Entries supplied =

..............................

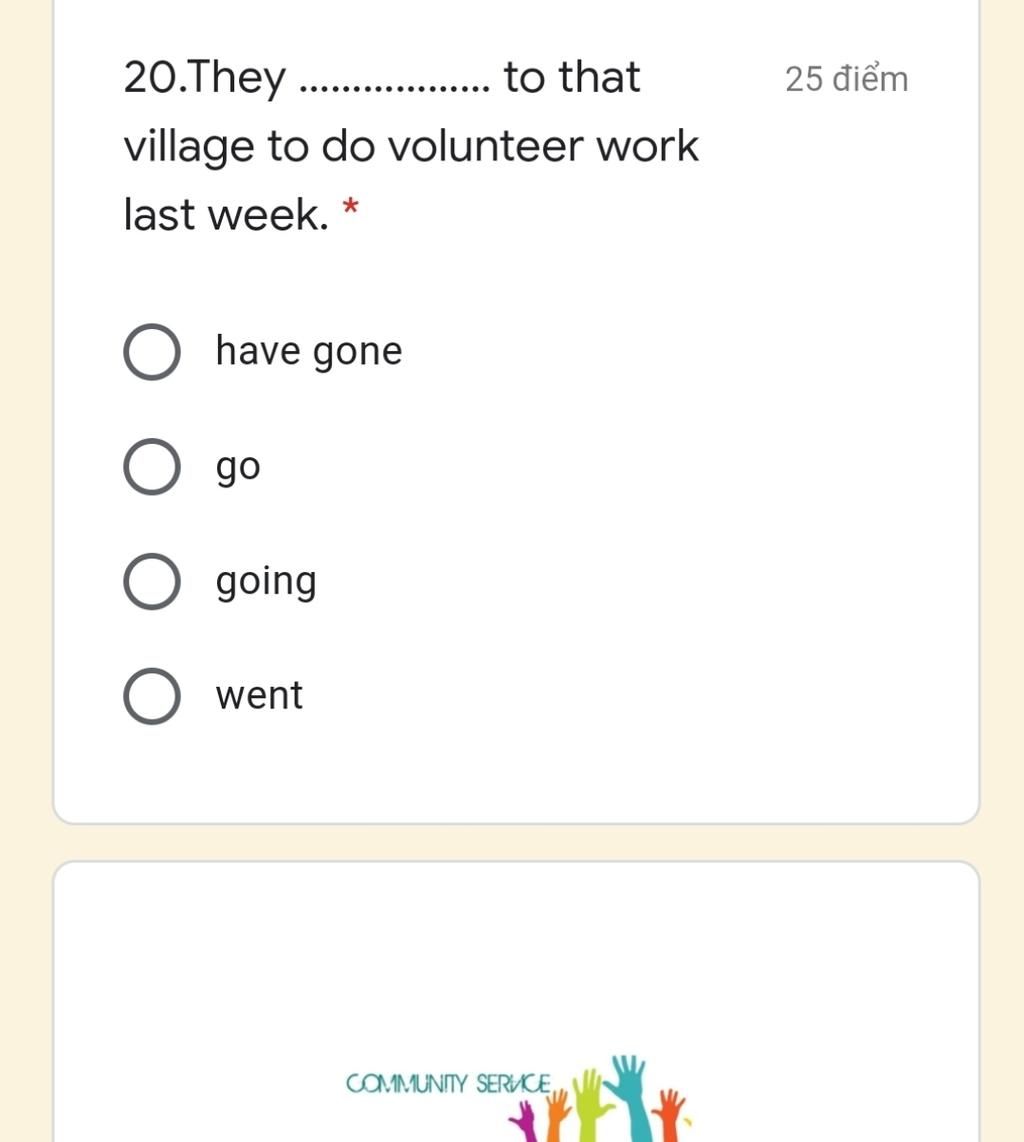Click the red required asterisk
The height and width of the screenshot is (1142, 1024).
click(x=350, y=205)
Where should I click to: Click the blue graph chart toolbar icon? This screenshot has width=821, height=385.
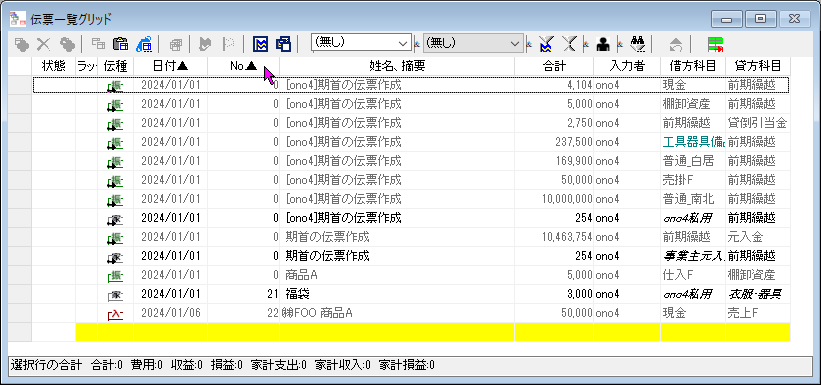tap(260, 44)
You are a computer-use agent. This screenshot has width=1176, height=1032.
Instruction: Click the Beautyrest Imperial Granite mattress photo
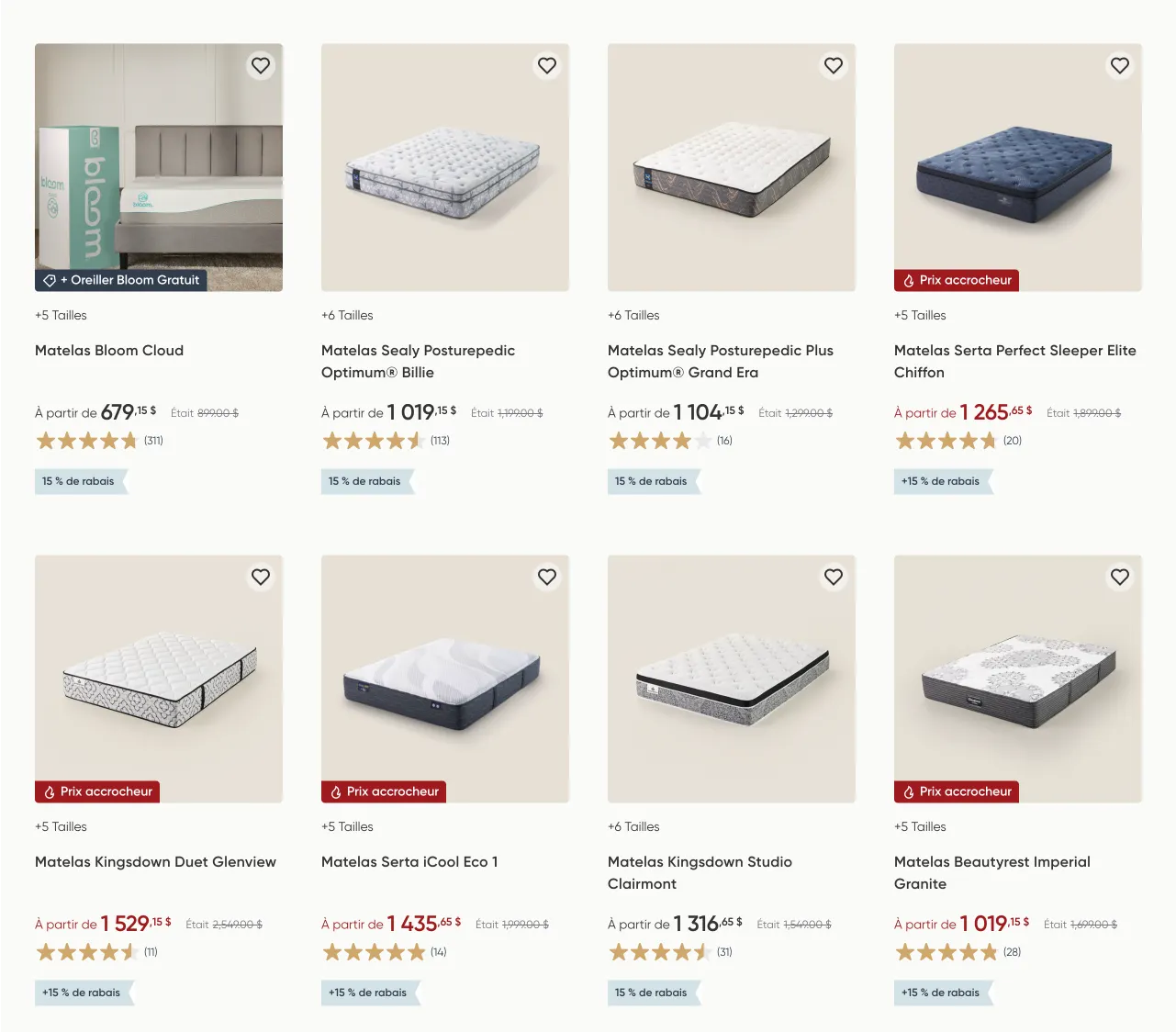tap(1017, 679)
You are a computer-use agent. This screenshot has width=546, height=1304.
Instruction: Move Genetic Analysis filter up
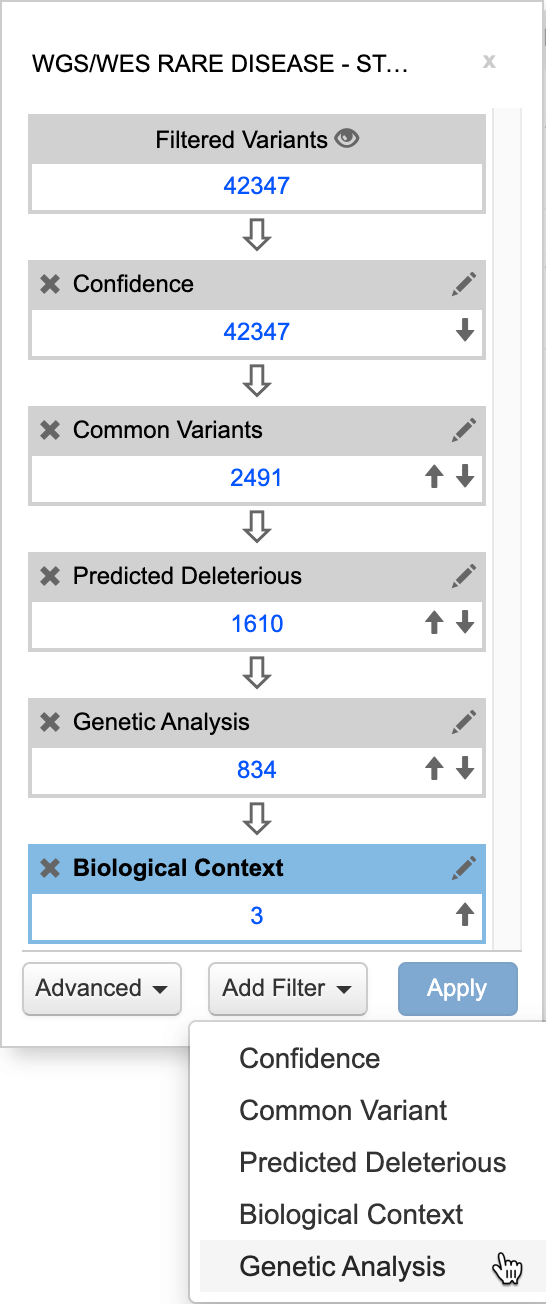(434, 769)
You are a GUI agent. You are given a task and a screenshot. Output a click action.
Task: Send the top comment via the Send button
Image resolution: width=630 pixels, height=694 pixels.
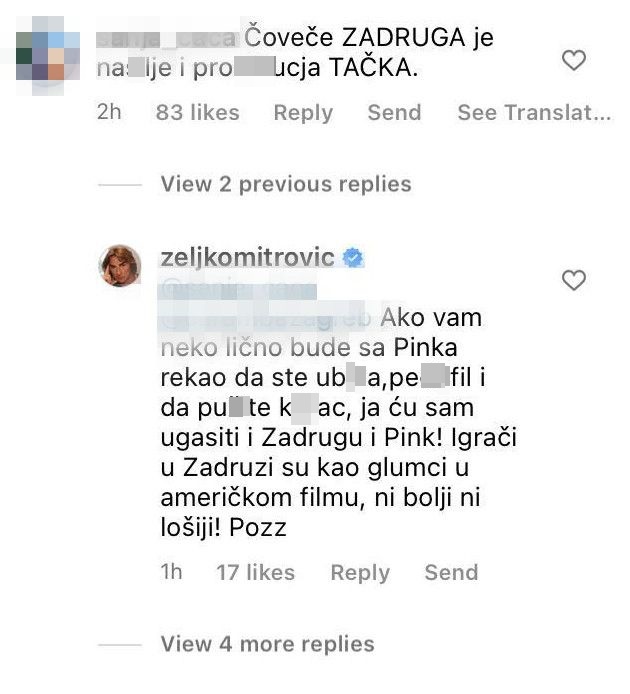[394, 112]
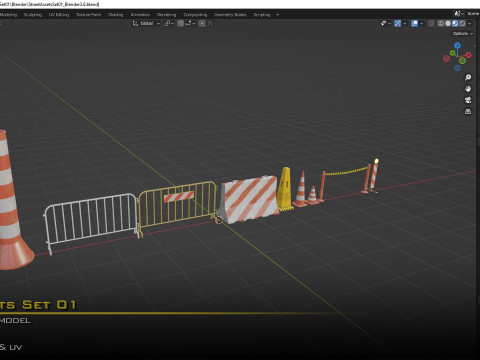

..............................

Work instruction = Every line between the one containing "Image resolution: width=630" and the last line of the data above, both included, should be copied exactly, but not the pictures.

Result of this exercise =
Image resolution: width=630 pixels, height=694 pixels.
[394, 112]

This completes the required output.